Just occasionally, however, the heavy main course of my considerations requires a mental palate cleanser, a thought-sorbet if you will. When one of these is needed, I have a stock of fallback subjects that I seem to have developed over the years, and I thought it only fair to share these with you. So in no particular order:

  1. Ways of improving sports that otherwise I consider quite dull - horseracing on the flat, for example, could be much enhanced, in my humble opinion, if every 3 furlongs or so, jockeys had to dismount, tie their horses up, crawl through one of those tunnel-type things that are found on dog agility courses, sprint back to their horse, and carry on the race. Who wouldn't love that? The punters would come from miles around, and it could open up a whole new lucrative betting seam for the bookies.
  2. One-hit wonders of the 1970s and 80s who subsequently had to seek an alternative living governed by rhyming nominative determinism - to cite some examples that I've come up with over the years: Leif Garrett's Carrots, Terry Jack's Sacks, Anita Ward's Swords; and to prove it's not limited to solo artists, Baltimora's Fedoras.
  3. Why there's so much damn litter around the place - and more specifically, what kind of person you must be, and/or what must be going on in your head to think, especially if you're sober, "d'ya know what, I'm just going to check the remnants of my Happy Meal [or whatever] out of the car window. There won't be any consequences of that at all". Arseholes. I realise there are greater crimes, but to be honest, few that are triggered by me looking at lots of hedgerows.
  4. What the world would be like if everyone was like me - often brought on by number 3 above, as there would, for example, be no litter. The world would also be more logical, ordered, efficient, polite, and less emotional and confrontational. It would also, however, be a less colourful, inventive, artistic, and - probably, though I don't like to admit it - compassionate place. I add regularly to the adjectives on each side of the equation, and always end up concluding it's just as well everyone's not like me.
  5. The things I'd do and buy if I won an enormous amount of money on the lottery - there's a slight glitch with this one, as I don't actually do the lottery, but nevertheless it's quite fun to fantasise. I'd like to think that diamonds, superyachts and Bentleys would be of no interest - the list extends no further than: a slightly bigger house (UK and France); a large garage to house all the bicycles I wanted, a 2CV, and something very fast and sexy (we're still talking wheels); a chef and a valet; some nice original art; and a bit for the kids. All the rest goes in the Stuart Kinsey Charitable Trust, money to be doled out to worthy causes, e.g learning how to be more like me.

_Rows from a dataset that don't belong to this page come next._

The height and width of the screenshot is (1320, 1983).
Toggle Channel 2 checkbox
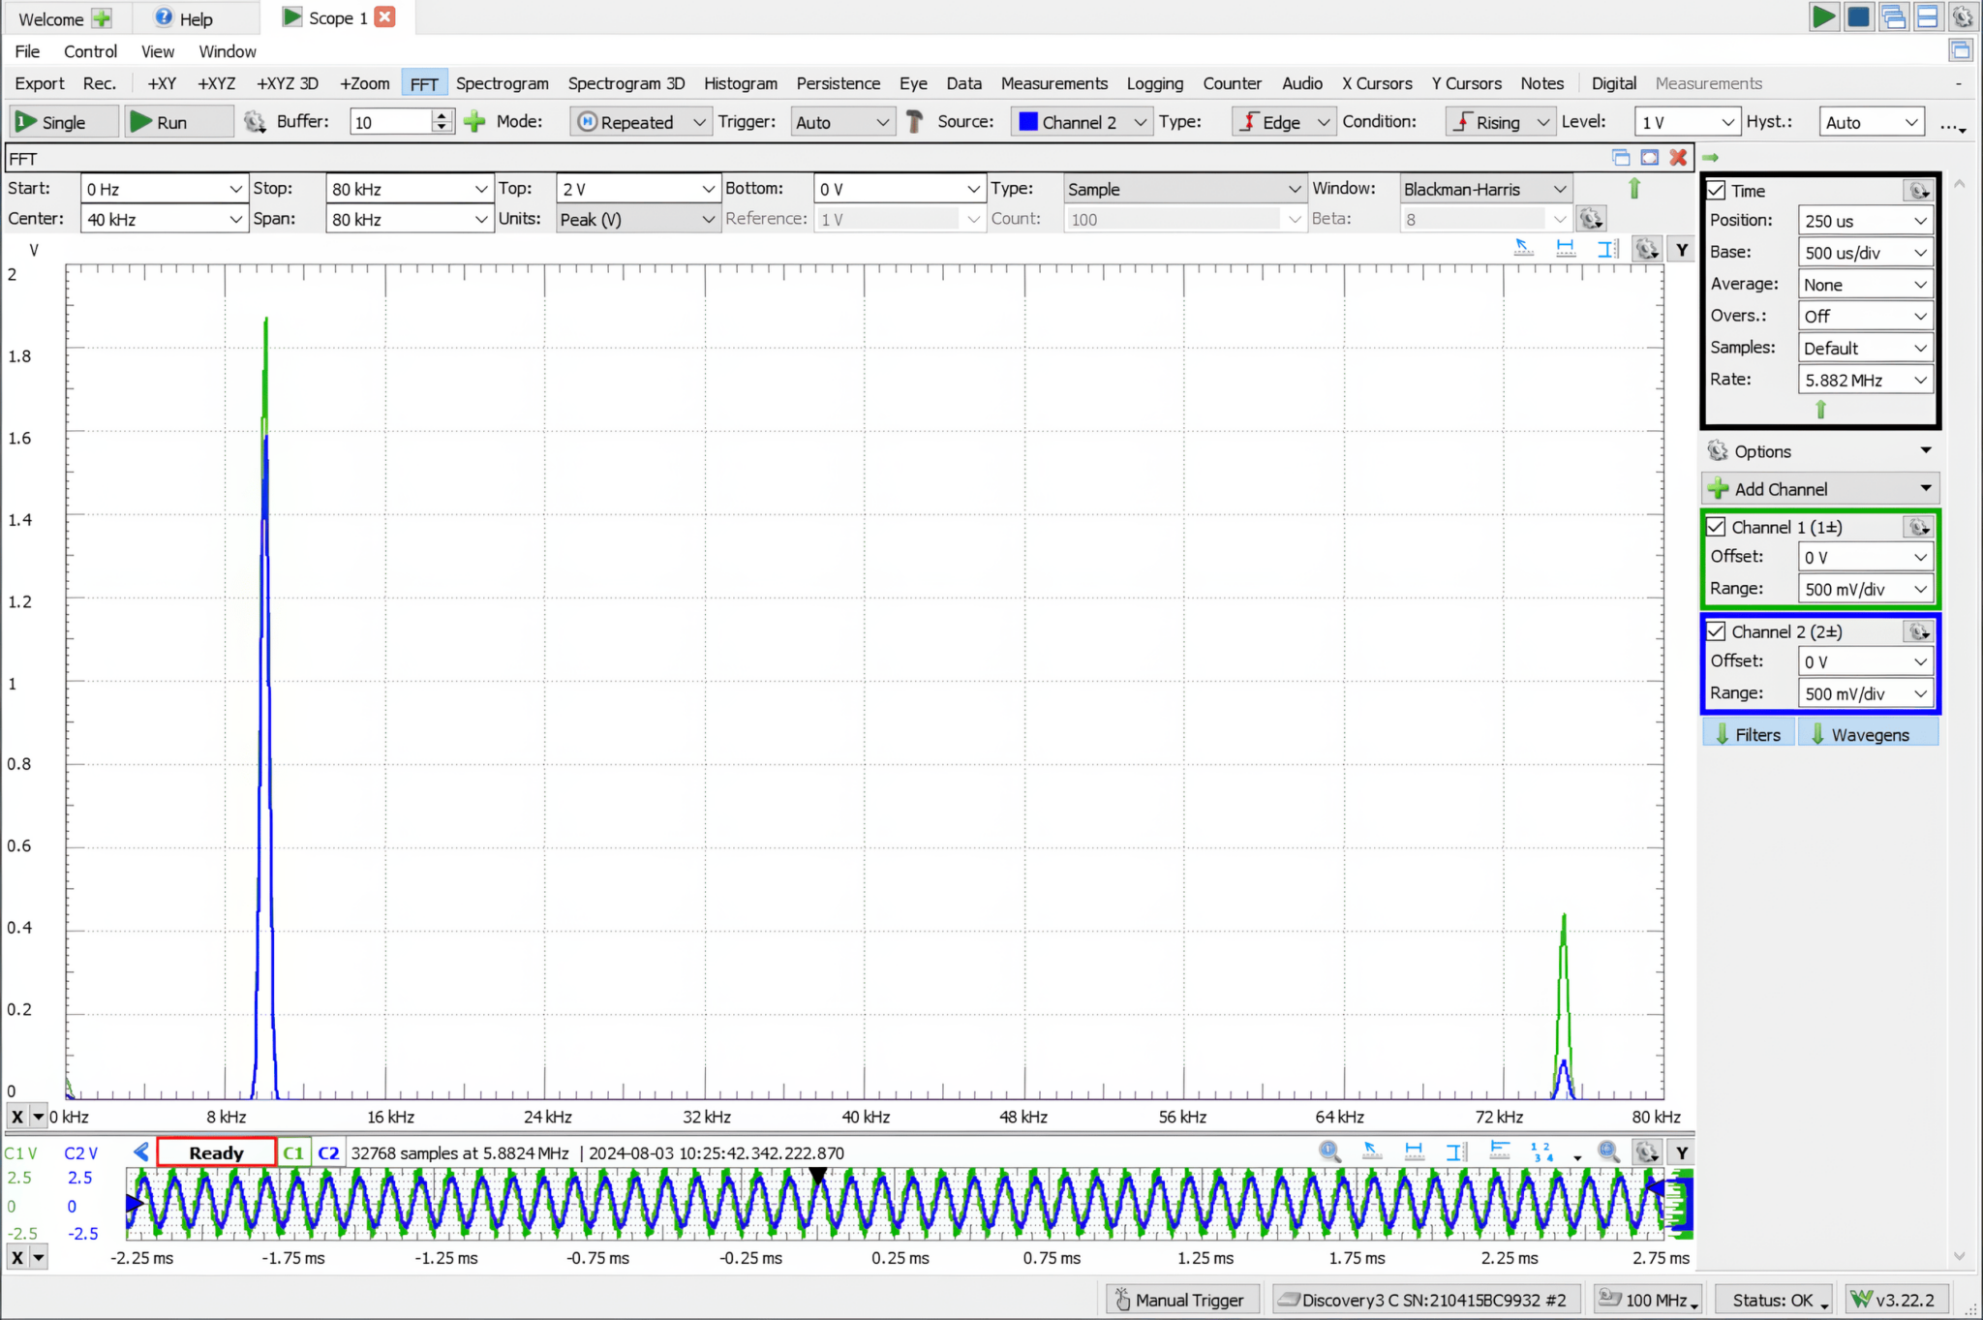(1717, 631)
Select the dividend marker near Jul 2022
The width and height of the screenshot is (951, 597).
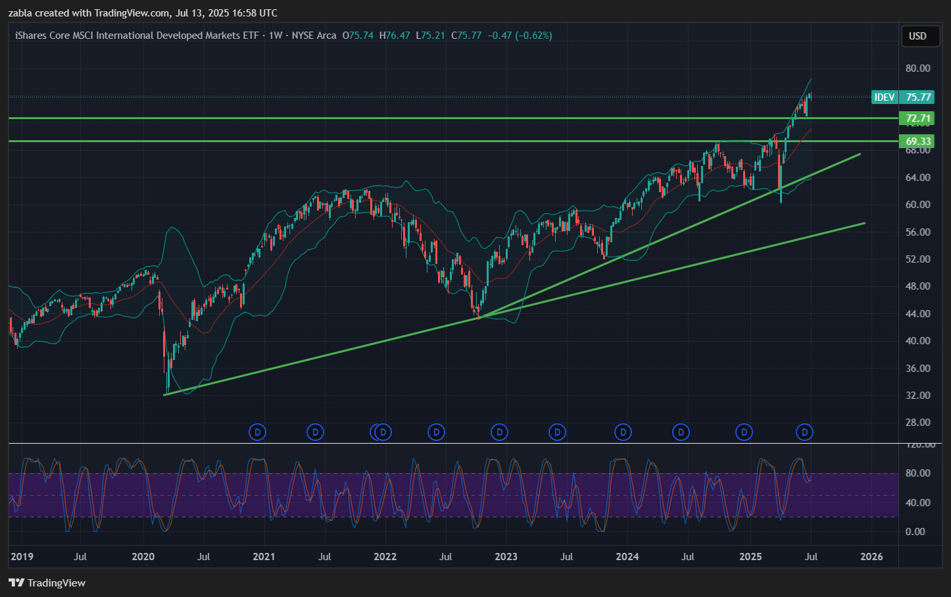click(436, 432)
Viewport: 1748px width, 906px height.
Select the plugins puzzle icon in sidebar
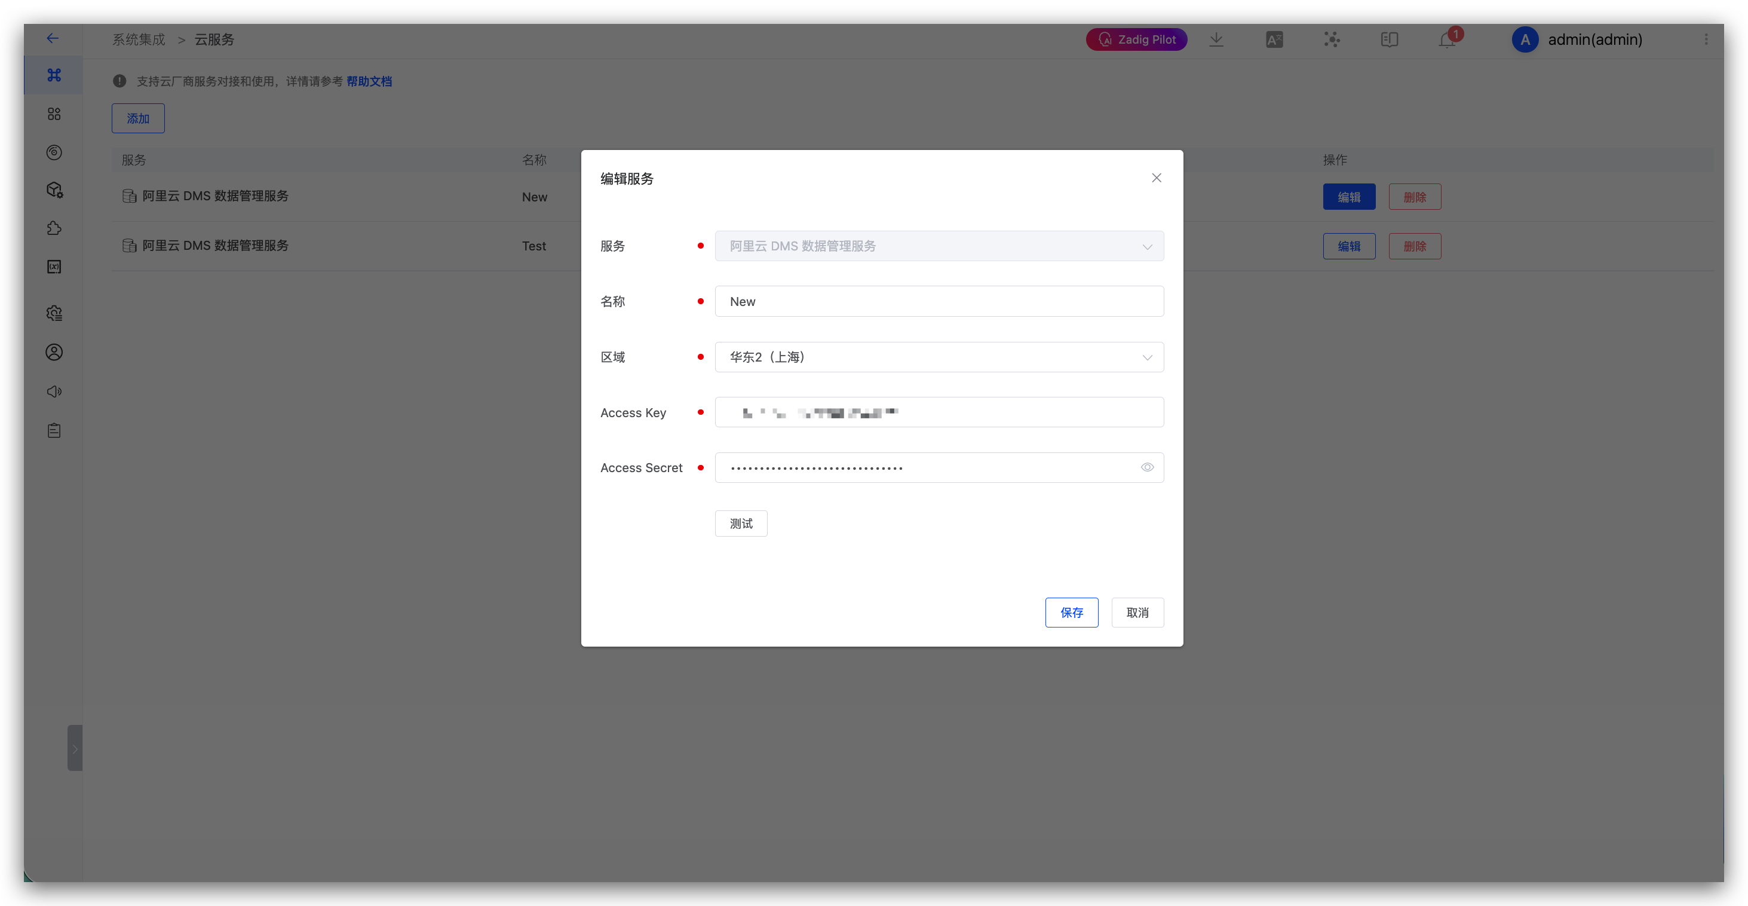pyautogui.click(x=54, y=228)
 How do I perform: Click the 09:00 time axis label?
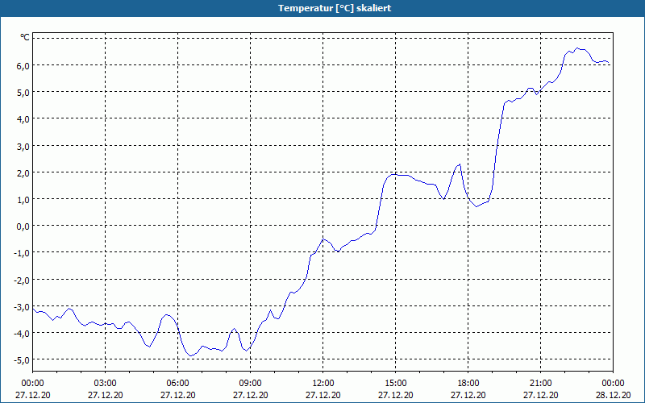(251, 384)
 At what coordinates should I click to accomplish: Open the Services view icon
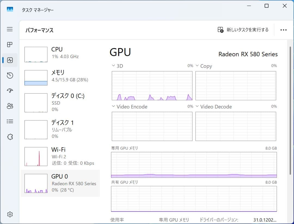tap(10, 136)
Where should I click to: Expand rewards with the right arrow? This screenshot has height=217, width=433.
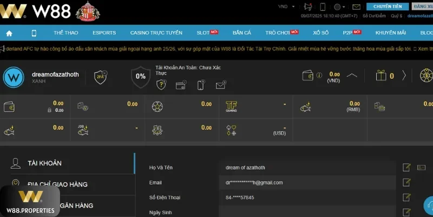404,75
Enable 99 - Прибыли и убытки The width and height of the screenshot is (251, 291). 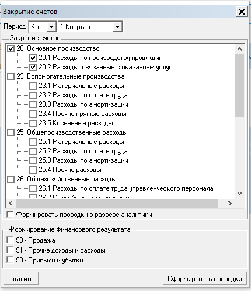(x=10, y=260)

  6. Brexit - oh dear, this is where I have to stop. Suffice to say I'm still disappointed and slightly surprised at the rudeness and vitriol the subject generates. Please don't bother to tell me why it does, why your side is so right, why the others are clearly lunatics, blah blah.
There we are. Rides and runs with just myself for company fly by, as you can imagine. I wish you a Very Happy 2018. (Which, by the way, should now definitely be pronounced Twenty Eighteen, not Two Thousand And Eighteen, in case you wondering).